# BITCOIN Crash



## Ripon (Dec 22, 2012)

The unbeatable Bitcoin Charts and Bitcoin Trading site - Bitcoin Charts Analysis (Home)

Reportedly a billion dollars lost. I havent used it, but I know my brother has. Hope he didn't get burned.


----------



## Inor (Mar 22, 2013)

Bitcoin is an extremely interesting concept. A good friend has been preaching them to me for about 4 months now. I LOVE the idea of a currency that is not controlled by a government or even a group of people, but rather is very predictable in its new issuance - something around a total 17 million by the time the algorithm completes its cycle in a couple years. I like the idea that it is completely untraceable. I do not like the idea that it is totally electronic, and therefore totally fiat and dependent on the grid to retain any value.

But the really interesting thing I find about Bitcoin is why people care about it in the first place. At its peak today, its total market cap was still only around $2 billion U.S. In concept it is really no different than the game tokens we buy for our kids and grandkids at the kiddy pizza parlor. So why is this even news?

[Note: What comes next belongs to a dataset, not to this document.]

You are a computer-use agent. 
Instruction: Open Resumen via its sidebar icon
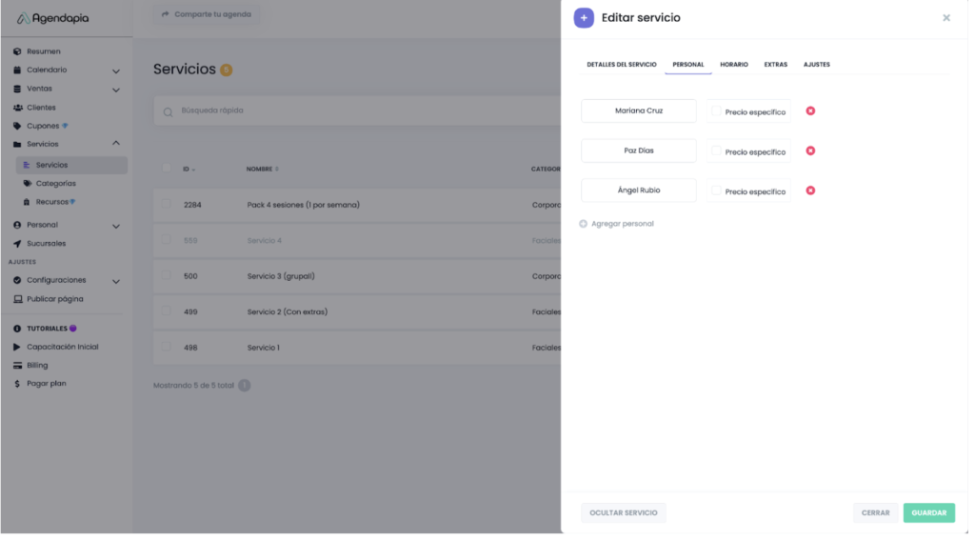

I contend Bitcoin even matters because it is NOT the Dollar, Yen, or Euro. It is something new and, at least on its face, something completely "free market". I do not expect Bitcoin to survive long term. But I do expect that its recent attention will usher in something else that has a higher market cap, is uncontrollable by governments, and provides a means for the free-market to continue, even if it is an "underground" capacity.

Even with today's wipe-out, I am very thankful for Bitcoin (even though I would not touch it with a 10 foot pole as an investment or even a trading mechanism). I think this is one of the failures that will lead to the ultimate success of the free-market without government intervention.


----------



## Ripon (Dec 22, 2012)

I think when a billion dollars in wealth goes poof the media notices. I mean Madoff stole what $50 million?


----------



## paraquack (Mar 1, 2013)

Bernie was a little more ambitious than than. The original amount (with promised gains) was $65 billion, but the courts handling the dis-disillusionment said it was closer to $18 billion.


----------



## Ripon (Dec 22, 2012)

Ok I thought he was a million dollar thief not a billion dollar thief. Glad I don't let other people invest my money either way.



paraquack said:


> Bernie was a little more ambitious than than. The original amount (with promised gains) was $65 billion, but the courts handling the dis-disillusionment said it was closer to $18 billion.


----------